After an abortive start to the weekend yesterday, with the ACG ride cancelled because of freezing temperatures and lots of pesky ice on the road, I once again braved the tedium of solo, static cycling yesterday afternoon. Just 70 minutes this time, but it was enough to leave me slightly tired this morning as I set off to meet Skip for a hilly ride. Before I deal with that I'll just mention that I am now officially concerned about myself. I spent a good 10 minutes planning and choosing what to wear on the exercise bike. (I settled on a black/white combination with red trim, if you are interested). I think I spend more time planning that than I do a whole host of other things. Which is telling.

Good news, today the temperature was above freezing and the brisk north-easterly breeze kept the ground frost away, so off I went to Axbridge via Winscombe, to meet Skip for another opportunity to ride some hills. I was also tremendously excited at the prospect of trying out a cafe that I had not been to before. We started by heading up to Shipham, via Shipham Hill. Half-way up a blue car gave us the pleasure of listening to his car-horn, from a distance of about 2 feet. I unclipped because I nearly fell off, and yes I did swear. His (I'm assuming it was a man) is E354 EHA, and unfortunately it would appear that the car is uninsured and unregistered. Surprise. But as far as fast cars go, that was about it for the day.

From Shipham we bombed down to Churchill, Langford then cut across to Burrington before making for Butcombe. We were now on back roads, that were largely, but not totally, ice-free, but more than made up for it with mud and water. The views were fantastic compensation for the hard work, looking out across the valley, and relatively traffic-free, apart from a tractor and a white BMW (although it won't be white now unless it's been washed).

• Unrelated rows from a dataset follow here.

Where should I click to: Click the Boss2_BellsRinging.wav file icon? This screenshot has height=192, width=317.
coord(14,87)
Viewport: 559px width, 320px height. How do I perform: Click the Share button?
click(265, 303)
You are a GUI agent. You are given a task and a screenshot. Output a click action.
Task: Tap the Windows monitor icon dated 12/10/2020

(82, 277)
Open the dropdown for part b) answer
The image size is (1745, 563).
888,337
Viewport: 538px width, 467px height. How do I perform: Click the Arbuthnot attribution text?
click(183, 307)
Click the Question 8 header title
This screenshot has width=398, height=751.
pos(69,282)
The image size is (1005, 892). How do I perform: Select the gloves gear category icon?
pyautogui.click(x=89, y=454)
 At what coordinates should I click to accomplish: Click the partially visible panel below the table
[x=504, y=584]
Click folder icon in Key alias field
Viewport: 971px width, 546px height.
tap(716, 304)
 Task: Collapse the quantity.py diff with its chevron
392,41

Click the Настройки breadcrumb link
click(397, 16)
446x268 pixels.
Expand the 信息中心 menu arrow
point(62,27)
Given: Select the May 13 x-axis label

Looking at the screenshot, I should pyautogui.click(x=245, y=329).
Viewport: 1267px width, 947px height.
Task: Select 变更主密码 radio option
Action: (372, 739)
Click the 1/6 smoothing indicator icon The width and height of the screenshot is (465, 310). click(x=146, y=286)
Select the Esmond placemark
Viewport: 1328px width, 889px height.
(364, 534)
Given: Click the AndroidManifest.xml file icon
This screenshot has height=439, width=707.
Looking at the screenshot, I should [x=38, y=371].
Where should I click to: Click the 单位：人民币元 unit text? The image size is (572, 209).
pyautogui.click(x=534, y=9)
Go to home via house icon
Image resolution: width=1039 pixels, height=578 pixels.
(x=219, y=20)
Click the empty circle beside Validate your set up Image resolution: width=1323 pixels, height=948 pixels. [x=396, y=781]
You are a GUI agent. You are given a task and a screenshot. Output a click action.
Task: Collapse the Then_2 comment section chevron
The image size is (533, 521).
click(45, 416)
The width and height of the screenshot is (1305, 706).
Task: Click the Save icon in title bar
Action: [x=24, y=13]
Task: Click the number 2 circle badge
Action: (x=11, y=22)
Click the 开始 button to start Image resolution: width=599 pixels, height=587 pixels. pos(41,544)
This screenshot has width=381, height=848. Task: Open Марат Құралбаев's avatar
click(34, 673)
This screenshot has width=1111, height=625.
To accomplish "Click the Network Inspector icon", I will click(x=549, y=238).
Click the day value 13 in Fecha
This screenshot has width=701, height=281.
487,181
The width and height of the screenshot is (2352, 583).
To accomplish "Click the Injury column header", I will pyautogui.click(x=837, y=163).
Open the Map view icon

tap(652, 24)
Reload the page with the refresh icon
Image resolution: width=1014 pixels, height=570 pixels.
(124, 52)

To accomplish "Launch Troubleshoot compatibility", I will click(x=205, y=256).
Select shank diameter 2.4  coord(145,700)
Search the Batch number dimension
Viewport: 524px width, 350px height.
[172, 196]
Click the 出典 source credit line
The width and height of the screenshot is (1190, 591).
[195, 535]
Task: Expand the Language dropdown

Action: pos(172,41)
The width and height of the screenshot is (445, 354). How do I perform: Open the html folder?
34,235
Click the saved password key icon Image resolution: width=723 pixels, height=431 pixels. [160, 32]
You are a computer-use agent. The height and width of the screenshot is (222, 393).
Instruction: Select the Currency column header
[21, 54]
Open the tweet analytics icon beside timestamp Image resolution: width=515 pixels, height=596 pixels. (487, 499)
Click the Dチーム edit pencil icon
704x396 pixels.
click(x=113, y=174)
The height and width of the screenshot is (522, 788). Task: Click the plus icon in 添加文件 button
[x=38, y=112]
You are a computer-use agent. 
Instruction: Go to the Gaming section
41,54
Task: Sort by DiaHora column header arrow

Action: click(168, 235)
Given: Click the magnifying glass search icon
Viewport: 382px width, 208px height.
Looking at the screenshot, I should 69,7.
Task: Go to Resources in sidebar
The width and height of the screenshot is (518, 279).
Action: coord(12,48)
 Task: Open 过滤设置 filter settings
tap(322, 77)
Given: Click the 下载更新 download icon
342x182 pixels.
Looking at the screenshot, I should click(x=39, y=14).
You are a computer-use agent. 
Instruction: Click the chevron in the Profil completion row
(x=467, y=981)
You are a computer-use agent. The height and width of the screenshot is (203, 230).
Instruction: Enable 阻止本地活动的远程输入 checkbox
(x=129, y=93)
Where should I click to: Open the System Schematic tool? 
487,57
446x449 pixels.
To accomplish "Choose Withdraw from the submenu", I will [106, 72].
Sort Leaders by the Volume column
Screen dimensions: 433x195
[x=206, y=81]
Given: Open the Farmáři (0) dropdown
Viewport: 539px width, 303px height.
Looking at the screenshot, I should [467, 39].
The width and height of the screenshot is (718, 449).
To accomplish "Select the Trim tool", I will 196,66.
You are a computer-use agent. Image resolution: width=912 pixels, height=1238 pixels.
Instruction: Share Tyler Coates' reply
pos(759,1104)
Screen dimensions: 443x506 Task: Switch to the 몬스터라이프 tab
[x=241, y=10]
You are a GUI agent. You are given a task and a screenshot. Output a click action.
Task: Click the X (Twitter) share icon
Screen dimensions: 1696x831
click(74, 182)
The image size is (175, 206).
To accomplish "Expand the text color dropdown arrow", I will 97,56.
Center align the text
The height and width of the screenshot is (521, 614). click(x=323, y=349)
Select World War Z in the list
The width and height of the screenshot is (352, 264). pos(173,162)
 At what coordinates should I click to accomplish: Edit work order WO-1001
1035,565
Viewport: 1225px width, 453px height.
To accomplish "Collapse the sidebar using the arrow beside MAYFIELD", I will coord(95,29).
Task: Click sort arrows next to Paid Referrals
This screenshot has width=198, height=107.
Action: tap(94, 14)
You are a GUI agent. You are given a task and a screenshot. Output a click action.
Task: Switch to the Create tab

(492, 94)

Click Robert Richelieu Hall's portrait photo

We wended our way up and down, past Nempnett Thrubwell and onto Chew Stoke, before edging Chew Valley Lake and on to the cafe at the New Manor Farm shop, the other side of Bishops Sutton. Enclosed within an old stable courtyard, it was fairly sheltered from the wind, and also had lovely and very reasonably-priced scones. And bike racks, and finally some sunshine.

We elected to go cross country to Litton, then onto Chewton Mendip and up past the Waldegrave estate, onto the top of the Mendips. With the wind behind us we made pretty good time, before carefully negotiating the Sunday drivers in the gorge and back home. A good ride with another 2500 feet of climbing, around 44 miles too, and also almost a circular route for me. (Second best to a true circle is the "frying pan" route. Have a look at the map on the Charlie stats, you'll work it out).

Skip and I never really finished our conversation about role models. It started in that time-honoured subject- the gender-bias of the cycling press. Was that prompted because we saw a cyclist in his Bikeradar kit? Anyway, quite rightly, Skip pointed out the absence of female role models of a sporting variety, who weren't then allowed to take their clothes off for a photo shoot. But I do remember Paulo di Canio being in a woman's bathroom not so long ago for a soap advert, and i don't think it had anything to do with football really.

Be your own role model? Take your inspiration where you find it? Emulate the good, discard the bad? I don't know the answer. I'm not sure I even know the question. Better go and get something to eat.

http://connect.garmin.com/activity/64740710

Thursday 20 January 2011

There's a place I go and I am far away

It really is the only way to cope with the monotony. Get your technological music device for the ears out of the drawer, select a high tempo section, close eyes and dream of stories for boys.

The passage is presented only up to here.